Oh sweet Jesus, help me Lord, give me strength, get thee behind me Satan—
“So what will it be, Lillian?” The man leaned forward as the young woman stood up and pointed at her. The young woman began chanting in a fluting, musical voice. An homine en guterish en domine en deamon ia, shggth nggslamna hanbi.
“So what will it be, Lillian?” the man said and suddenly, as if by magic, hundreds of large spiders were crawling on her, covering the floor, crawling up her legs and body, some already crawling up her neck. She instinctively tried to bolt out of the chair but something was holding her back as if she was tied down. “Will you tell us everything Maggie Walters told you? We know she told you about her son and us. Please, indulge us.”
Lillian looked up at the man, her eyes open wide in fear as she felt the first spider sink its fangs into the soft flesh of her belly. A minute later another spider bit into her neck and Lillian screamed through the tape.
“We can make this all go away now if you wish. You know what to do.”
Maggie’s words went through Lillian’s brain. You are not to tell anybody about this. You are to dig up the box, then take it and the contents to Reverend Powell. Read them together. She thought about what Maggie had died for, thought about the way she’d died, about the symbols written in blood on the wall of her bedroom. There was no way she was going to betray her friend. There was no way she was going to give in to these denizens of Satan.

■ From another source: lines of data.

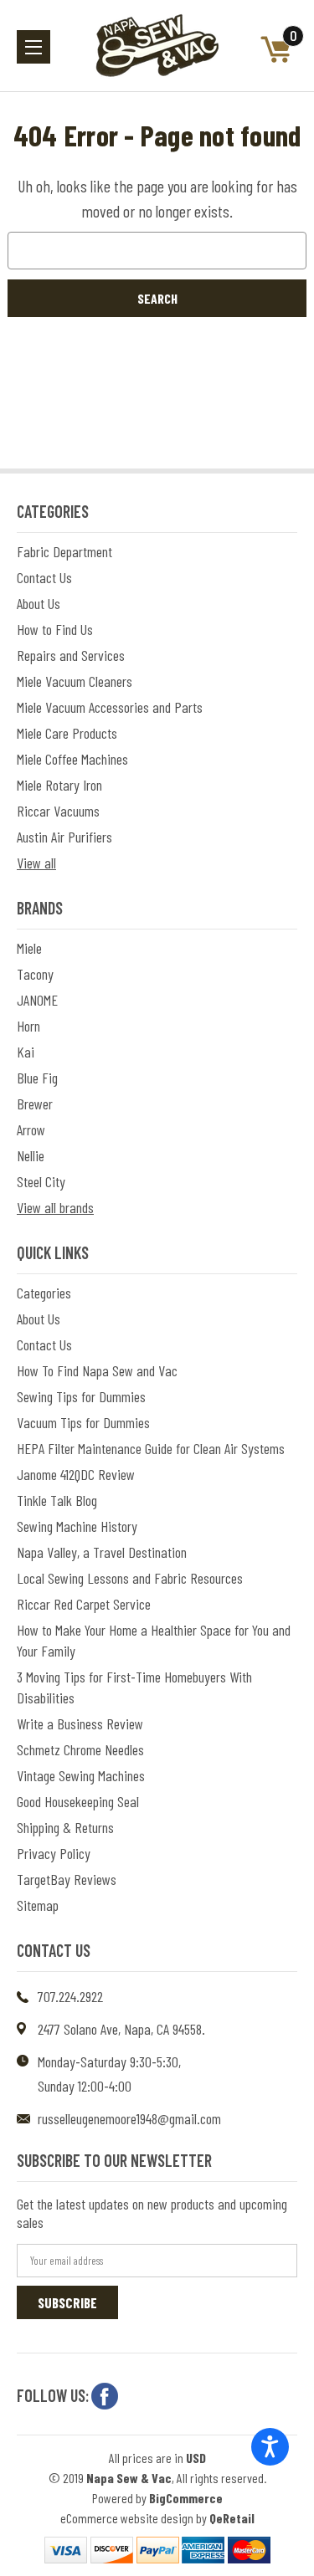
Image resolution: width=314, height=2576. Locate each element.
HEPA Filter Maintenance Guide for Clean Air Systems (151, 1448)
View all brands (55, 1207)
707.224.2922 (70, 1996)
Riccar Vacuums (58, 810)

And Lillian, her fear rising, casting a quick prayer up to her Lord to give her strength, shook her head slowly. No.
In the end, the torture was to be a thousand times worse than Maggie’s.
June 24, 1999, 10:30 PM, Pacific Standard Time.
Hollywood, California.
FRANK BLACK SAT at the bar inside Harry’s Pub on the Strip, surprised that the glass sitting in front of him didn’t contain an alcoholic beverage.